_STORED DATA_
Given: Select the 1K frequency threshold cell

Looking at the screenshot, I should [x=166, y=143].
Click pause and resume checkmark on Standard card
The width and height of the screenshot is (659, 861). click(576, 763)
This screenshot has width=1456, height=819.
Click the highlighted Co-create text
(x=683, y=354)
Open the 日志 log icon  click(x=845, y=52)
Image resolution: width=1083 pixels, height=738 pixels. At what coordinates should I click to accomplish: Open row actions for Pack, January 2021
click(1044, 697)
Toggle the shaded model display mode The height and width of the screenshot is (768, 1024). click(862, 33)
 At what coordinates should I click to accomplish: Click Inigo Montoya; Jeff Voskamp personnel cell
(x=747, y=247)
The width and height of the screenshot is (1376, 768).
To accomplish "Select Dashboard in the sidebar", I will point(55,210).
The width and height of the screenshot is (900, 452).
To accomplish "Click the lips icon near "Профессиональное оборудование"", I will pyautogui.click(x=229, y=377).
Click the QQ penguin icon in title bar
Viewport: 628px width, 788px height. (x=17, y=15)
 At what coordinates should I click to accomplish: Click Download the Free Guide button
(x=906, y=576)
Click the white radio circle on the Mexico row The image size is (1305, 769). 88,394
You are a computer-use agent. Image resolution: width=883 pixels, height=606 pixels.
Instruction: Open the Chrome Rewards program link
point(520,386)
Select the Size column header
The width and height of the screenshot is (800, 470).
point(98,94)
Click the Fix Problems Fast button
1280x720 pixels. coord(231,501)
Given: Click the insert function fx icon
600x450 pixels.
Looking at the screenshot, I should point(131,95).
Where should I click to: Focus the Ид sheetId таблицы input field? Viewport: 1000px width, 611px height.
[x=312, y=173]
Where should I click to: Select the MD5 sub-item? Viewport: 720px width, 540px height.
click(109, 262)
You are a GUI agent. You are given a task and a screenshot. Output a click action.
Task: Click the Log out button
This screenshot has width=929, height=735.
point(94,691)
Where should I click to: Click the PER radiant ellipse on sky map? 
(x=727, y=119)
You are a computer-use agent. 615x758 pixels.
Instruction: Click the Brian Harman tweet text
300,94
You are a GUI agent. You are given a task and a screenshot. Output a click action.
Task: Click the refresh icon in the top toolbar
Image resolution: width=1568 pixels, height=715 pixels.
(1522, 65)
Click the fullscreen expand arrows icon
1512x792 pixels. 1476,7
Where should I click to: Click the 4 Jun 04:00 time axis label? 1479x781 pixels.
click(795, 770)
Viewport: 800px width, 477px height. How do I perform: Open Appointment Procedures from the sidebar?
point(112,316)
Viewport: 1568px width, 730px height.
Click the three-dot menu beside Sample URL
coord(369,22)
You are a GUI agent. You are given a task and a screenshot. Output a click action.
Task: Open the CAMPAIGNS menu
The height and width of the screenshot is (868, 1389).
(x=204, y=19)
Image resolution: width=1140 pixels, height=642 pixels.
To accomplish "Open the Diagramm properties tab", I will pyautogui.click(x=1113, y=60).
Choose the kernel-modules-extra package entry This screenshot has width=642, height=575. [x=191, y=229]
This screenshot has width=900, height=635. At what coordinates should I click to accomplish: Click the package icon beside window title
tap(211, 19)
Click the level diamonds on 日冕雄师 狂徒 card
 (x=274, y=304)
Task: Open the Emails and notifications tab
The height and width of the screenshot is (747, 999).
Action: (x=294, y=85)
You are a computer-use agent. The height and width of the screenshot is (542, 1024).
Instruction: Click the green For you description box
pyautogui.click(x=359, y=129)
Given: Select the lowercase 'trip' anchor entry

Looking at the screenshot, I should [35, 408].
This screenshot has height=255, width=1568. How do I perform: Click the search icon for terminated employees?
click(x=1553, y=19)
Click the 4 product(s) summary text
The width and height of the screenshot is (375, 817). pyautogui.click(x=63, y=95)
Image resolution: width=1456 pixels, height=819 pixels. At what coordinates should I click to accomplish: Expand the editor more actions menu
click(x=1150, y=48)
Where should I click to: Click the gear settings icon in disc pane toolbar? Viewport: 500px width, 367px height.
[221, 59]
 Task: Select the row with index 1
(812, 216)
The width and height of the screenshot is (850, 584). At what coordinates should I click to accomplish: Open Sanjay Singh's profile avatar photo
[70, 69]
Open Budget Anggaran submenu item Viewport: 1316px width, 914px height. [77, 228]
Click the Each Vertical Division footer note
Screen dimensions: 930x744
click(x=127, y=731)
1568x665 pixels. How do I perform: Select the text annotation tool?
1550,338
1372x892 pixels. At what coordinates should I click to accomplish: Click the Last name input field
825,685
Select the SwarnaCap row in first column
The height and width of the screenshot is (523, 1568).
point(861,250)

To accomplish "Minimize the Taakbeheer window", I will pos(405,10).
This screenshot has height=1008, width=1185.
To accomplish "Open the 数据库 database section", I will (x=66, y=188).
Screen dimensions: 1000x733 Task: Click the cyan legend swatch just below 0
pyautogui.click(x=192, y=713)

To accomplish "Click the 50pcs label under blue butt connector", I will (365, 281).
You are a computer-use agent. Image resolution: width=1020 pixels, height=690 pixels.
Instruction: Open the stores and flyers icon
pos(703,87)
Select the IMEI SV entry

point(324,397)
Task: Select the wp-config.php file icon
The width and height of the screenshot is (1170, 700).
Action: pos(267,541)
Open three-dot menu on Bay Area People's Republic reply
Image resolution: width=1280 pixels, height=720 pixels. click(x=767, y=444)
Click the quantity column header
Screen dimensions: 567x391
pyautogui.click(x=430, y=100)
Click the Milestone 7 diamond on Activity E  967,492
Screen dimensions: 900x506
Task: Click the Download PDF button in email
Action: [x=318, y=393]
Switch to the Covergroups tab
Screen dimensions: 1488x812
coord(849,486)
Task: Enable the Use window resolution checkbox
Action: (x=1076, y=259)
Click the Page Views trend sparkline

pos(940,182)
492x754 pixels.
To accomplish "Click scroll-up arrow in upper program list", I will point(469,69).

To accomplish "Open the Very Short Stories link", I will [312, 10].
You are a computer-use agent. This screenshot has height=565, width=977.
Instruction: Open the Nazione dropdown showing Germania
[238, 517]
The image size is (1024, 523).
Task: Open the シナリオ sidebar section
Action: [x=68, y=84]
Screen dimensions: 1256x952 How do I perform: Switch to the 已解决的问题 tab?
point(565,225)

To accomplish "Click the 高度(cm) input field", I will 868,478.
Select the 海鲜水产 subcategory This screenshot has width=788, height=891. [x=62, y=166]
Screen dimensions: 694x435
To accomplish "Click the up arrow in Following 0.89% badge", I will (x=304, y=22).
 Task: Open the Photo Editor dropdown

_EXERCISE DIRECTIONS_
An acceptable answer repeats every entry exactly, with nothing omitted.

_OUTPUT_
Given: Select the 1K frequency threshold cell

Looking at the screenshot, I should [x=166, y=143].
Click pause and resume checkmark on Standard card
The width and height of the screenshot is (659, 861). click(576, 763)
This screenshot has width=1456, height=819.
Click the highlighted Co-create text
(x=683, y=354)
Open the 日志 log icon  click(x=845, y=52)
Image resolution: width=1083 pixels, height=738 pixels. At what coordinates should I click to accomplish: Open row actions for Pack, January 2021
click(1044, 697)
Toggle the shaded model display mode The height and width of the screenshot is (768, 1024). click(862, 33)
 At what coordinates should I click to accomplish: Click Inigo Montoya; Jeff Voskamp personnel cell
(x=747, y=247)
The width and height of the screenshot is (1376, 768).
To accomplish "Select Dashboard in the sidebar", I will point(55,210).
The width and height of the screenshot is (900, 452).
To accomplish "Click the lips icon near "Профессиональное оборудование"", I will pyautogui.click(x=229, y=377).
Click the QQ penguin icon in title bar
Viewport: 628px width, 788px height. (x=17, y=15)
 At what coordinates should I click to accomplish: Click Download the Free Guide button
(x=906, y=576)
Click the white radio circle on the Mexico row The image size is (1305, 769). 88,394
You are a computer-use agent. Image resolution: width=883 pixels, height=606 pixels.
Instruction: Open the Chrome Rewards program link
point(520,386)
Select the Size column header
The width and height of the screenshot is (800, 470).
point(98,94)
Click the Fix Problems Fast button
1280x720 pixels. coord(231,501)
Given: Click the insert function fx icon
600x450 pixels.
Looking at the screenshot, I should point(131,95).
Where should I click to: Focus the Ид sheetId таблицы input field? Viewport: 1000px width, 611px height.
[x=312, y=173]
Where should I click to: Select the MD5 sub-item? Viewport: 720px width, 540px height.
click(109, 262)
You are a GUI agent. You are given a task and a screenshot. Output a click action.
Task: Click the Log out button
This screenshot has width=929, height=735.
point(94,691)
Where should I click to: Click the PER radiant ellipse on sky map? 
(x=727, y=119)
You are a computer-use agent. 615x758 pixels.
Instruction: Click the Brian Harman tweet text
300,94
You are a GUI agent. You are given a task and a screenshot. Output a click action.
Task: Click the refresh icon in the top toolbar
Image resolution: width=1568 pixels, height=715 pixels.
(1522, 65)
Click the fullscreen expand arrows icon
1512x792 pixels. 1476,7
Where should I click to: Click the 4 Jun 04:00 time axis label? 1479x781 pixels.
click(795, 770)
Viewport: 800px width, 477px height. How do I perform: Open Appointment Procedures from the sidebar?
point(112,316)
Viewport: 1568px width, 730px height.
Click the three-dot menu beside Sample URL
coord(369,22)
You are a GUI agent. You are given a task and a screenshot. Output a click action.
Task: Open the CAMPAIGNS menu
The height and width of the screenshot is (868, 1389).
(x=204, y=19)
Image resolution: width=1140 pixels, height=642 pixels.
To accomplish "Open the Diagramm properties tab", I will pyautogui.click(x=1113, y=60).
Choose the kernel-modules-extra package entry This screenshot has width=642, height=575. [x=191, y=229]
This screenshot has width=900, height=635. At what coordinates should I click to accomplish: Click the package icon beside window title
tap(211, 19)
Click the level diamonds on 日冕雄师 狂徒 card
 (x=274, y=304)
Task: Open the Emails and notifications tab
The height and width of the screenshot is (747, 999).
Action: (x=294, y=85)
You are a computer-use agent. The height and width of the screenshot is (542, 1024).
Instruction: Click the green For you description box
pyautogui.click(x=359, y=129)
Given: Select the lowercase 'trip' anchor entry

Looking at the screenshot, I should [35, 408].
This screenshot has height=255, width=1568. How do I perform: Click the search icon for terminated employees?
click(x=1553, y=19)
Click the 4 product(s) summary text
The width and height of the screenshot is (375, 817). pyautogui.click(x=63, y=95)
Image resolution: width=1456 pixels, height=819 pixels. At what coordinates should I click to accomplish: Expand the editor more actions menu
click(x=1150, y=48)
Where should I click to: Click the gear settings icon in disc pane toolbar? Viewport: 500px width, 367px height.
[221, 59]
 Task: Select the row with index 1
(812, 216)
The width and height of the screenshot is (850, 584). At what coordinates should I click to accomplish: Open Sanjay Singh's profile avatar photo
[70, 69]
Open Budget Anggaran submenu item Viewport: 1316px width, 914px height. [77, 228]
Click the Each Vertical Division footer note
Screen dimensions: 930x744
click(x=127, y=731)
1568x665 pixels. How do I perform: Select the text annotation tool?
1550,338
1372x892 pixels. At what coordinates should I click to accomplish: Click the Last name input field
825,685
Select the SwarnaCap row in first column
The height and width of the screenshot is (523, 1568).
point(861,250)

To accomplish "Minimize the Taakbeheer window", I will pos(405,10).
This screenshot has height=1008, width=1185.
To accomplish "Open the 数据库 database section", I will (x=66, y=188).
Screen dimensions: 1000x733 Task: Click the cyan legend swatch just below 0
pyautogui.click(x=192, y=713)

To accomplish "Click the 50pcs label under blue butt connector", I will (365, 281).
You are a computer-use agent. Image resolution: width=1020 pixels, height=690 pixels.
Instruction: Open the stores and flyers icon
pos(703,87)
Select the IMEI SV entry

point(324,397)
Task: Select the wp-config.php file icon
The width and height of the screenshot is (1170, 700).
Action: pos(267,541)
Open three-dot menu on Bay Area People's Republic reply
Image resolution: width=1280 pixels, height=720 pixels. click(x=767, y=444)
Click the quantity column header
Screen dimensions: 567x391
pyautogui.click(x=430, y=100)
Click the Milestone 7 diamond on Activity E  967,492
Screen dimensions: 900x506
Task: Click the Download PDF button in email
Action: [x=318, y=393]
Switch to the Covergroups tab
Screen dimensions: 1488x812
coord(849,486)
Task: Enable the Use window resolution checkbox
Action: (x=1076, y=259)
Click the Page Views trend sparkline

pos(940,182)
492x754 pixels.
To accomplish "Click scroll-up arrow in upper program list", I will point(469,69).

To accomplish "Open the Very Short Stories link", I will [312, 10].
You are a computer-use agent. This screenshot has height=565, width=977.
Instruction: Open the Nazione dropdown showing Germania
[238, 517]
The image size is (1024, 523).
Task: Open the シナリオ sidebar section
Action: [x=68, y=84]
Screen dimensions: 1256x952 How do I perform: Switch to the 已解决的问题 tab?
point(565,225)

To accomplish "Click the 高度(cm) input field", I will 868,478.
Select the 海鲜水产 subcategory This screenshot has width=788, height=891. [x=62, y=166]
Screen dimensions: 694x435
To accomplish "Click the up arrow in Following 0.89% badge", I will (x=304, y=22).
 Task: Open the Photo Editor dropdown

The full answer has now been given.